Most data engineers will want to preserve this transformed data for future analysis. We suggest a couple of options: One is to create a managed or unmanaged SQL table (see section “Creating SQL Databases and Tables,” chapter 4) for future Spark applications to query.
Another option is to save it as a Parquet file. Even though you can save as a Text file, it defeats the purpose for this use case, especially after you have extracted and parsed lines of Apache log text into its respective data types. We suggest saving it in a Parquet data format, an efficient columnar storage format, which we discuss below in the “Saving as Parquet Files” section.
Writing Text Files
Saving text files is just as simple as reading text files. In our first example above, we can save the filtered text README.txt after filtering out all but Spark occurrences in the file.
In Scala:
linesDF.filter($"value".contains("Spark"))
.write.text(“/storage/SPARK_README.md”)
In Python:
lines_df.filter(col("value").contains("Spark"))
.write.text(“/storage/SPARK_README.md”)

══════════

# Actions to take
a: According to the passage on saving Spark data, which storage format is suggested for the parsed Apache log data?
b: Write the next part of the passage on saving Spark data, beginning right after its final line of code.

# Stored data
══════════

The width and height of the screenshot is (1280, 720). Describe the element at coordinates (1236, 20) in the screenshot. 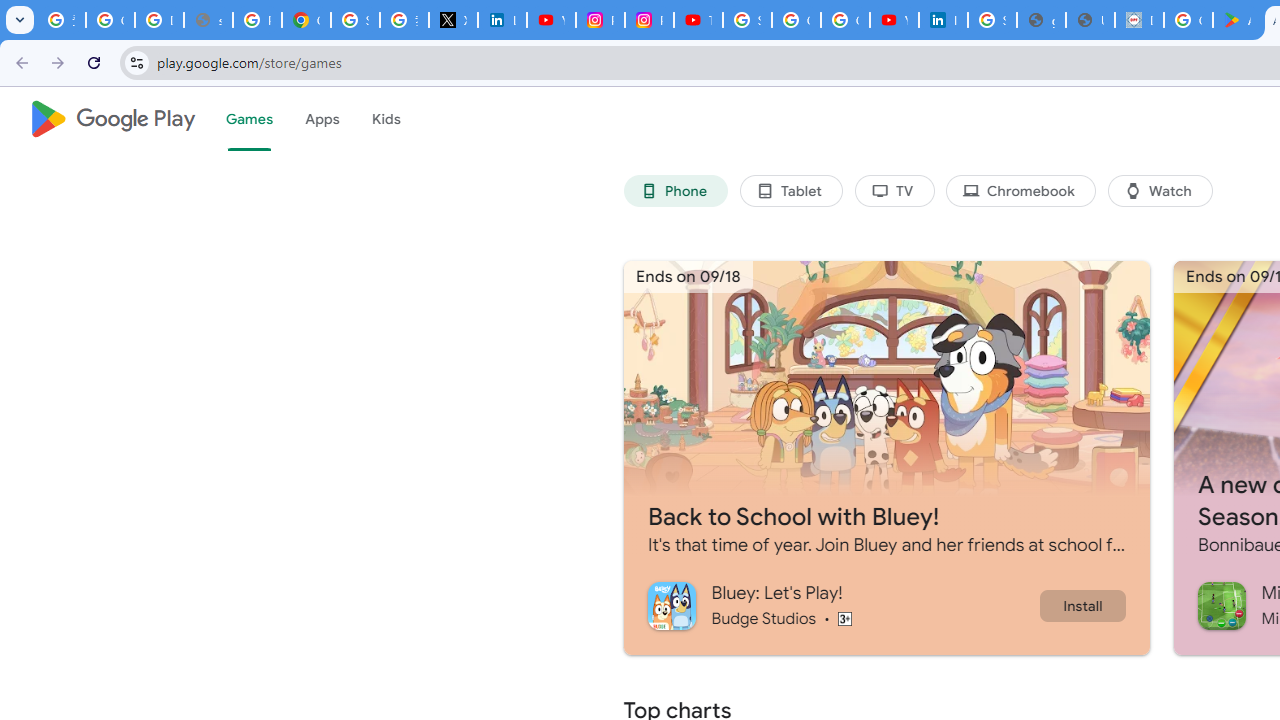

══════════

# Task-by-task answers
a: Parquet, an efficient columnar storage format.

b:
The write operation will result in multiple parts of files under the directory /storage:
_SUCCESS _committed_447813250458265774 _started_447813250458265774 part-00000-tid-447813250458265774-4b1e09fc-eba0-4e08-b476-e2f6f4b429cc-624-1-c000.txt
Depending on the size of the SPARK_README.md and Spark configuration spark.sql.maxParitionionBytes , multiple part-*.txt files will be created, and they all can be read back at once with spark.read.text(“/storage/part-*.txt”).
Note
The spark.read.text(“/logs/web-apache-*.log”) will expand wildcards and read all files matching that pattern. In cases where a directory may contain multiple server log files created during the day, you can use pattern matching to load all at once.
Organizing Data for Efficient I/O
Spark offers data engineers two efficient ways to organize data for storage so that future Spark jobs can operate in parallel and read only relevant data rather than read the entire dataset—that is, avoid a full-table or full-file scan for certain query operations such as select or filter.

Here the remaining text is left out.